Human microglia in brain assembloids display region-specific diversity and respond to hyperexcitable neurons carrying SCN2A mutation.

Microglia critically shape neuronal circuit development and function, yet their region-specific properties and roles in distinct circuits of the human brain remain poorly understood. In this study, we generated region-specific brain organoids (cortical, striatal, and midbrain), each integrated with human microglia, to fill this critical gap. Single-cell RNA sequencing uncovered six distinct microglial subtypes exhibiting unique regional signatures, including a subtype highly enriched for the GABA(B) receptor gene within striatal organoids. To investigate the contributions of microglia to neural circuitry, we created microglia-incorporated midbrain-striatal assembloids, modeling a core circuit node for many neuropsychiatric disorders, including autism. Using chemogenetics to activate this midbrain-striatal circuit, we observed increased calcium signaling in microglia involving GABA(B) receptors.

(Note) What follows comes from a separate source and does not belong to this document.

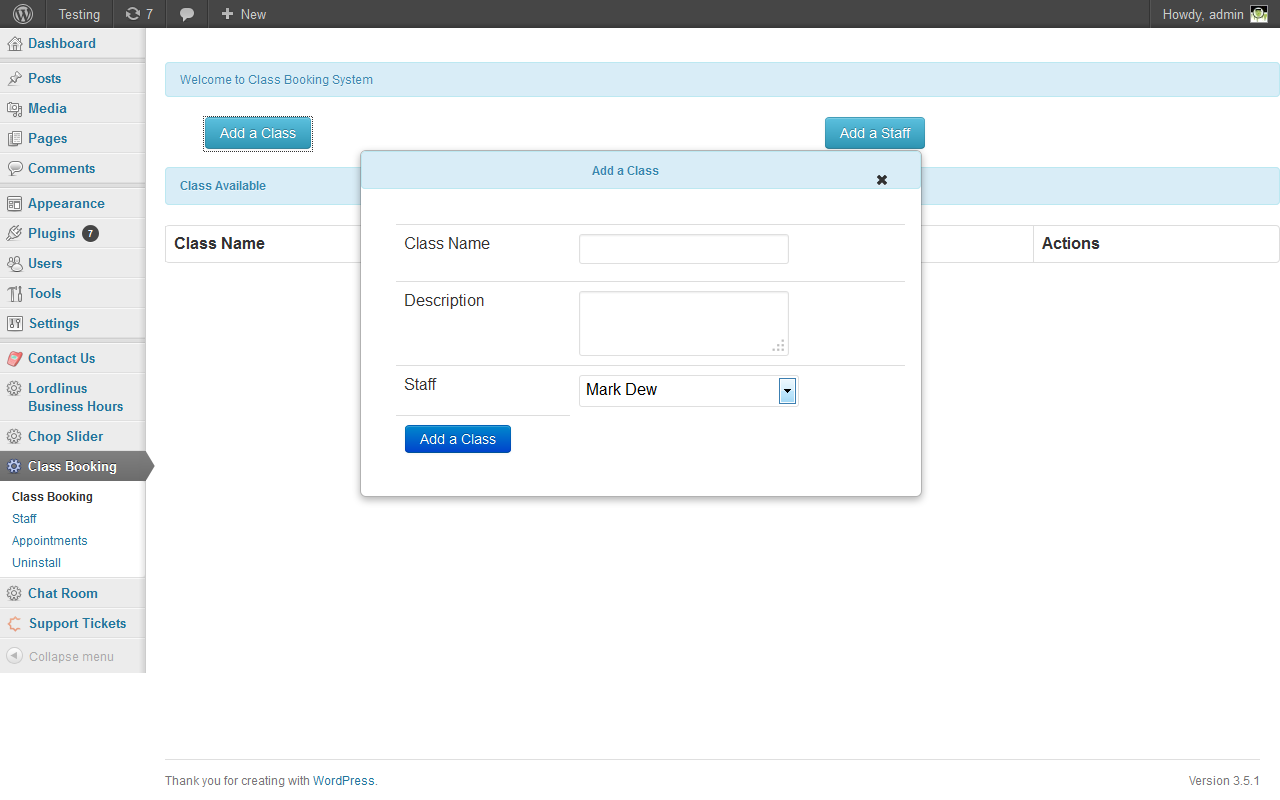This screenshot has width=1280, height=800.
Task: Submit the blue Add a Class button
Action: (x=458, y=439)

Leveraging this model, we examined microglial responses within neural circuits harboring an SCN2A nonsense (C959X) mutation associated with profound autism. Microglia displayed heightened calcium responses to SCN2A mutation-mediated neuronal hyperactivity and engaged in excessive synaptic pruning. These pathological effects were reversed not only by pharmacological inhibition of microglial GABA(B) receptors but also by knockout of the GABBR1 gene in microglia. Collectively, our findings establish an advanced platform that can be used to dissect human neuroimmune interactions in subcortical regions and to evaluate previously undiscovered therapies, highlighting the important role of microglia in shaping critical circuitry related to neuropsychiatric disorders.